Length semantics settings
Understanding length semantics
The length semantics of character string data matters when using a multibyte character set. Length semantics involves data type length specification for database column and program variable definitions, as well as string manipulations (for string lengths, character positions, offsets and substring ranges).
In a single-byte characters set like ISO-8859-1, a character is encoded on one byte. The length of a string can be counted in bytes or characters, the unit does not matter. In other words, the length semantics is identical in bytes or characters, with a single byte encoding. However, with a multibyte character set like UTF-8 or BIG5, a character can be encoded on several bytes. In such case, the unit regarding length semantics matters, because the number of bytes of a character string can be different from the number of characters.
For multibyte characters sets, the language supports Byte Length Semantics (BLS) and Character Length Semantics (CLS) specification. BLS or CLS usage depends on the current character set of the application. BLS is typically used with a character set such as BIG5, because for historical reasons programmers are used to counting 2 bytes for each Chinese character. For UTF-8, which is a variable size encoding, the recommendation is to use CLS instead. CLS simplifies data type definition and string handling when using UTF-8.

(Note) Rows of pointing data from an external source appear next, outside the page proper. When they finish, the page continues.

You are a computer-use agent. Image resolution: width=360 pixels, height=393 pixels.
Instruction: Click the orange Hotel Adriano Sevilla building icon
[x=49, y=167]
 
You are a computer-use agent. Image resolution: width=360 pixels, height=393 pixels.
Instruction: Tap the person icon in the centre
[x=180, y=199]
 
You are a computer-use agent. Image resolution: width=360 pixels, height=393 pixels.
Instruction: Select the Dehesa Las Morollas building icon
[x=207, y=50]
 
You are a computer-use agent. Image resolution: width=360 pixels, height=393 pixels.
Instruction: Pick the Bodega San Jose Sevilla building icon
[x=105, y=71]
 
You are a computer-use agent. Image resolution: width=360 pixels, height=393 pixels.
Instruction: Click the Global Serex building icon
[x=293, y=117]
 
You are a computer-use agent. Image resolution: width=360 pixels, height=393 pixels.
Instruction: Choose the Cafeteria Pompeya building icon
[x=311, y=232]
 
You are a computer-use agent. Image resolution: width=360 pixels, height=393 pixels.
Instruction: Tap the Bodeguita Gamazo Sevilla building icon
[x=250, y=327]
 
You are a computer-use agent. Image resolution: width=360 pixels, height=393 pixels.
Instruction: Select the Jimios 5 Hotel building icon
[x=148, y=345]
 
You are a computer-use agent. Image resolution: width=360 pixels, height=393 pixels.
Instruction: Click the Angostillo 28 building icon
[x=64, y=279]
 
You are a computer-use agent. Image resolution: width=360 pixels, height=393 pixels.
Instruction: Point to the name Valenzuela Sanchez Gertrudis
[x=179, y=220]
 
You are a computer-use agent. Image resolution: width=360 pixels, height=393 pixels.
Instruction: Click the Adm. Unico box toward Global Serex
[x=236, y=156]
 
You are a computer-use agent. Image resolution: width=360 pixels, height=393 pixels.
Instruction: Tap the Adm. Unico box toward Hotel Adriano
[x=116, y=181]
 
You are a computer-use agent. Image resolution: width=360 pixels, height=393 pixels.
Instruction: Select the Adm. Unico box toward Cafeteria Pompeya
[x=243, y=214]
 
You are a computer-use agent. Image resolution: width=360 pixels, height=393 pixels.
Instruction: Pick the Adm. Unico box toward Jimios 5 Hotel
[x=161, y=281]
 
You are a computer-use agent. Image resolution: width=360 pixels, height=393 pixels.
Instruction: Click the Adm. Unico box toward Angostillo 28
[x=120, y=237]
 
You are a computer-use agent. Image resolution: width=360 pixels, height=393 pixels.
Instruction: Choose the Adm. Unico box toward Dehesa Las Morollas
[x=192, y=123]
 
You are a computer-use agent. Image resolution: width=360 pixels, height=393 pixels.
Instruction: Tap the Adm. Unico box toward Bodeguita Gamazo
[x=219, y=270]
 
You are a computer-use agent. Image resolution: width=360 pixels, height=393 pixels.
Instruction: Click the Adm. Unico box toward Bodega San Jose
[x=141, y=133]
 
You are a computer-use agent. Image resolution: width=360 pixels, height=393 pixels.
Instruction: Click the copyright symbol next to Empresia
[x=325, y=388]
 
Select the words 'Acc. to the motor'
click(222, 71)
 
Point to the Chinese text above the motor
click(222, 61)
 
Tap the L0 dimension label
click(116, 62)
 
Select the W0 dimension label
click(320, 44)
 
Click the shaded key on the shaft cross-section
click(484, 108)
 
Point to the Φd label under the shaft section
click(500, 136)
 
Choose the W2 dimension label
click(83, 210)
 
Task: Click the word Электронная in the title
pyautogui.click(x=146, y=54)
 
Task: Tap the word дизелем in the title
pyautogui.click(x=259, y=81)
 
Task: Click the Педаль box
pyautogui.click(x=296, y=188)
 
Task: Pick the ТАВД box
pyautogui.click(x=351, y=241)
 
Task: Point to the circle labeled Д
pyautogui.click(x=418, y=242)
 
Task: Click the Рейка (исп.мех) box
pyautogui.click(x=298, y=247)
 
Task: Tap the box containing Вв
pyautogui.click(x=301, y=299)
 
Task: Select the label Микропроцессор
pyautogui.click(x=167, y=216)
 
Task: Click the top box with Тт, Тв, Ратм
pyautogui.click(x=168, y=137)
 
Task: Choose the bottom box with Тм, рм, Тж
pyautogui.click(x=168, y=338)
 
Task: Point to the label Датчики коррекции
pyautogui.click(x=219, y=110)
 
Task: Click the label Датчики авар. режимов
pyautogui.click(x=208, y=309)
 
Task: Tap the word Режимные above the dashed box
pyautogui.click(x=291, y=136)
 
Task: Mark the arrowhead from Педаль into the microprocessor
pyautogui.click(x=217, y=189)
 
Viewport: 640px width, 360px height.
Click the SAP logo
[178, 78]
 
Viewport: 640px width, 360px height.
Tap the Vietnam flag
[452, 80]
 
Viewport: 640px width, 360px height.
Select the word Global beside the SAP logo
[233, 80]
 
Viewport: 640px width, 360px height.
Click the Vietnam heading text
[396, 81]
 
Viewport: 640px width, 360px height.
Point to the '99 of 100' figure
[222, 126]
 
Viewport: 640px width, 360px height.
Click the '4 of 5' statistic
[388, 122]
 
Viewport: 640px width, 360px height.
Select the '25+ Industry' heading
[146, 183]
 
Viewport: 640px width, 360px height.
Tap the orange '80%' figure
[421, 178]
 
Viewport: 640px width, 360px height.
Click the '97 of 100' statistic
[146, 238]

Programming areas concerned by length semantics are illustrated in the following code example:
SCHEMA shop
# CREATE TABLE mytable (
# k INT,
# vc VARCHAR(10)
# -- what is the unit for the column size and how many
# -- characters can be stored in this column?
# )
MAIN
DEFINE buf, tmp VARCHAR(50) -- what is the unit for the size?
DEFINE rec RECORD LIKE mytable -- what is the size of vc member?
DEFINE str STRING, len INT
DATABASE shop
SELECT LENGTH(vc) INTO len -- What unit use string functions in SQL?
FROM mytable WHERE k = 45
LET buf = "abcdef..." -- How many chars can this variable hold?
DISPLAY length(buf) -- In what unit is the length expressed?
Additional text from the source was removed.